La IA, los formatos nativos y la fragmentación de la atención están reescribiendo las reglas. No es el fin de la comunicación: es el paso a un juego donde la relevancia manda más que el volumen.
¿Qué está cambiando en serio?
Durante décadas, la publicidad midió éxito en GRPs y alcance. Hoy el consumidor salta entre pantallas, bloquea lo que no quiere y premia lo que sí le suma. El spot de 30 segundos no murió, pero compite con miles de piezas por segundo.

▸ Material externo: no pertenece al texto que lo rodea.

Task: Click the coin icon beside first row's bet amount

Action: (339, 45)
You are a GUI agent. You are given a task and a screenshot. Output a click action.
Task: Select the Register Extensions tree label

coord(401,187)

Las marcas que mejor están pasando este momento son las que entienden que creatividad y datos tienen que convivir sin anestesia: menos ruido, más intención.
No es el fin de la publicidad. Es el fin de la publicidad que no respeta al público.
Creatividad + contexto
La idea sigue siendo el centro, pero el contexto define cómo se cuenta. Misma campaña, diez formatos distintos, cada uno pensado para el lugar donde vive.
Tres movimientos prácticos
- Definí north star. Una promesa clara que atraviese canales y equipos.
- Medí lo que importa. Atención, intención y negocio — no solo impresiones.
- Iterá en corto. Probar, aprender y ajustar antes de escalar inversión.
La oportunidad
El caos también es una ventana. Las marcas que se mueven con criterio y honestidad van a ganar espacio cuando el resto siga gritando en el vacío.